** Opening Given data block **
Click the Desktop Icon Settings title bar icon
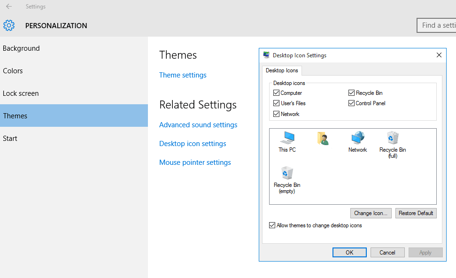 (x=267, y=55)

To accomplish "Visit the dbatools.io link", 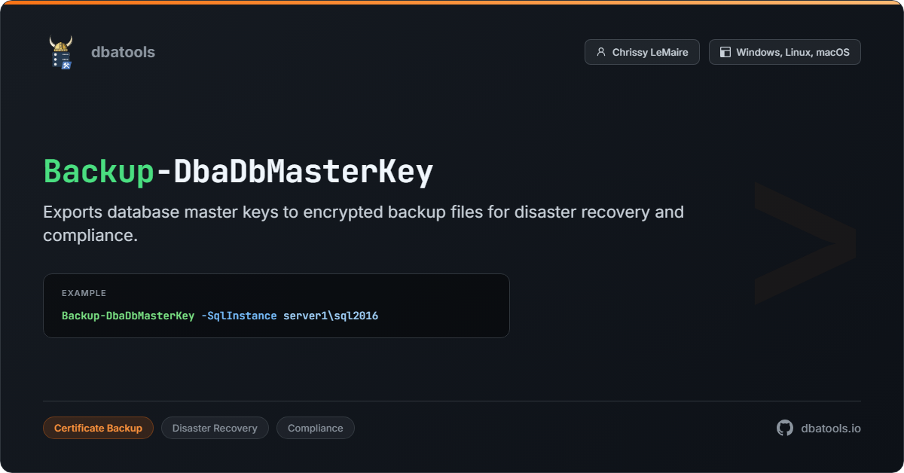I will [x=830, y=428].
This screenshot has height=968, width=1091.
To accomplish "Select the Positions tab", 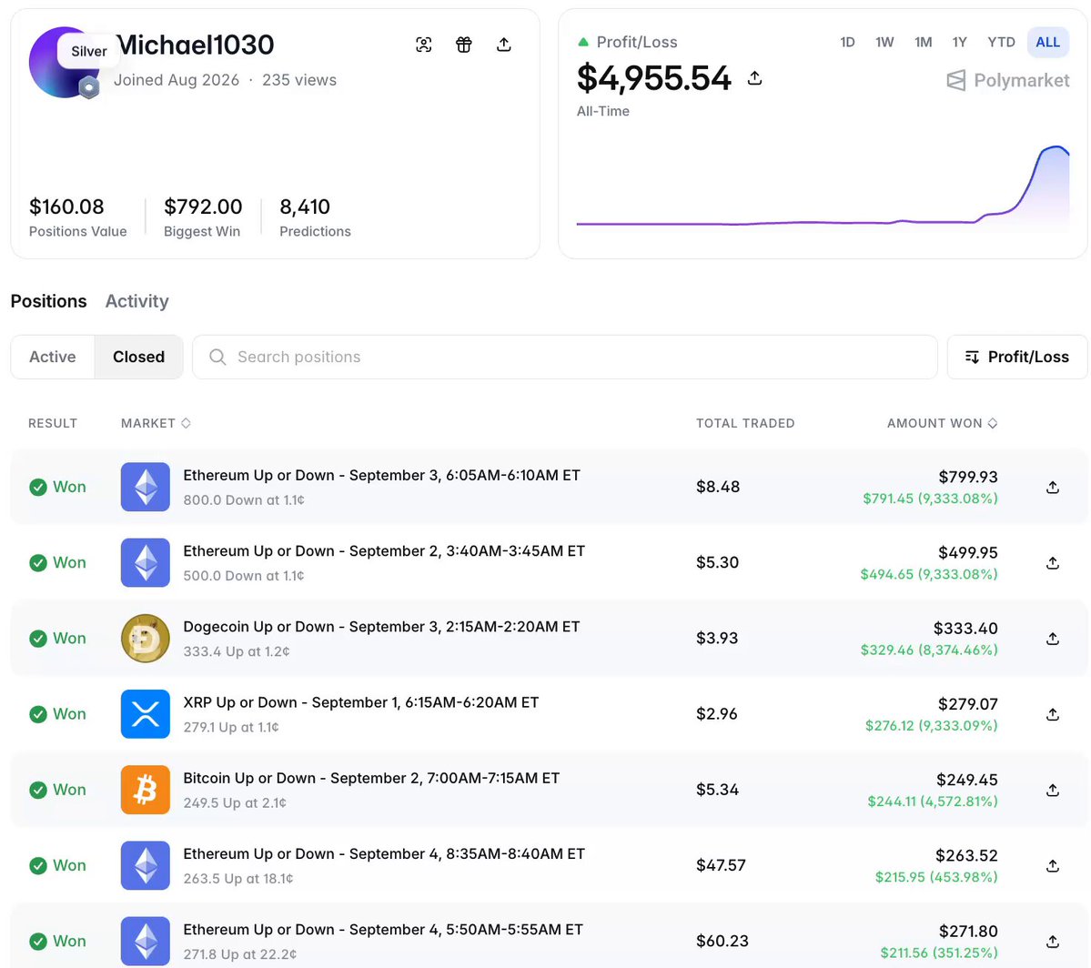I will coord(49,301).
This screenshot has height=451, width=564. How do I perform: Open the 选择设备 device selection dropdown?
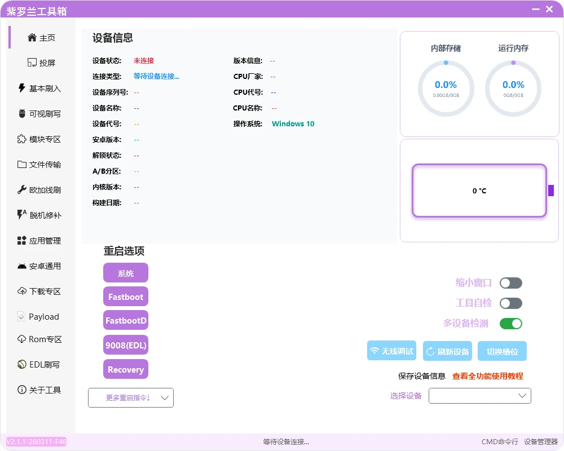479,396
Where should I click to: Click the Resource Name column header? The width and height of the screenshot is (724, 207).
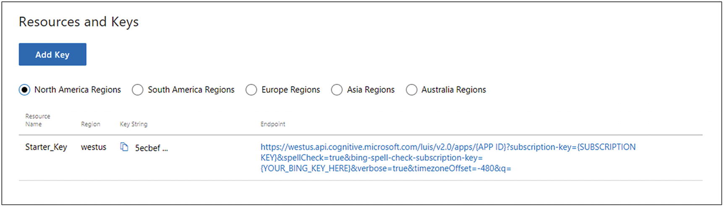[38, 120]
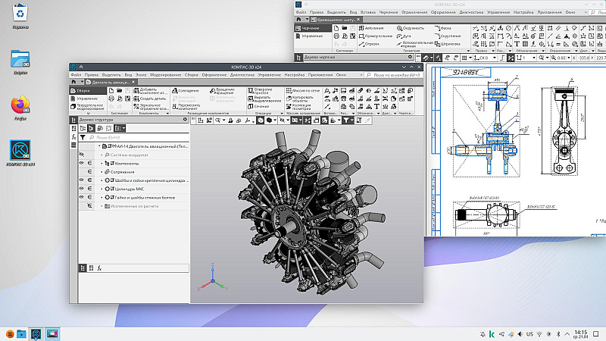Image resolution: width=606 pixels, height=341 pixels.
Task: Click Создать деталь in Компоненты panel
Action: coord(152,99)

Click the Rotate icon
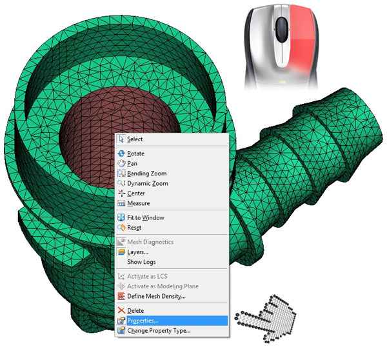point(121,154)
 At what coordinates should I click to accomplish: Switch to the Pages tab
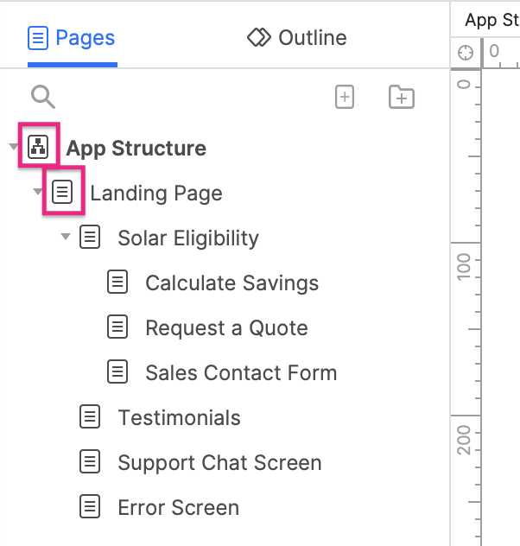pos(73,38)
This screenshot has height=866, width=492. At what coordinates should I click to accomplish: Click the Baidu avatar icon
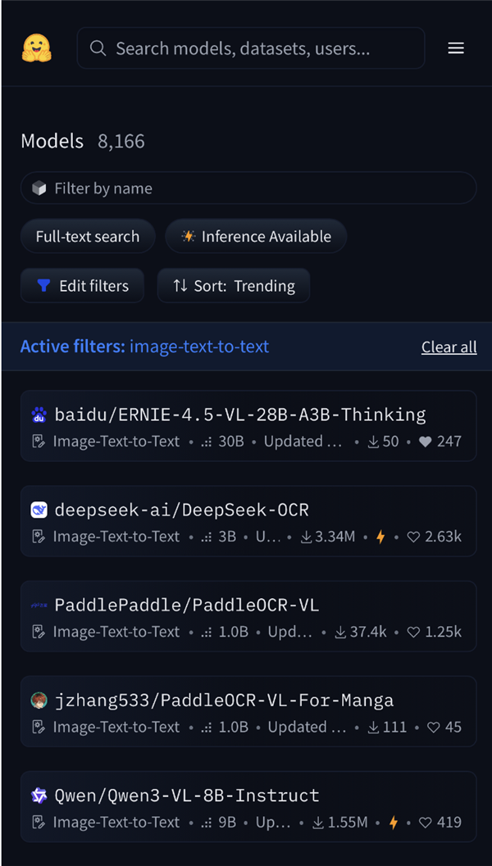(x=39, y=415)
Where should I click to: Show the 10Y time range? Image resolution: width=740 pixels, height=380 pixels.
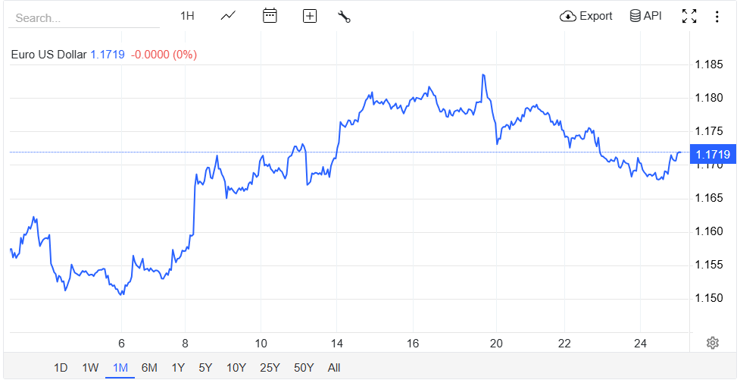click(x=236, y=368)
** Closing Given data block **
*Exercise objective*. The range runs from the line containing "Where should I click to: Show" through the end of the entries; print those lines exactly and leave the pictures out.

*Written reply*.
Where should I click to: Show the 10Y time range? Image resolution: width=740 pixels, height=380 pixels.
click(x=236, y=368)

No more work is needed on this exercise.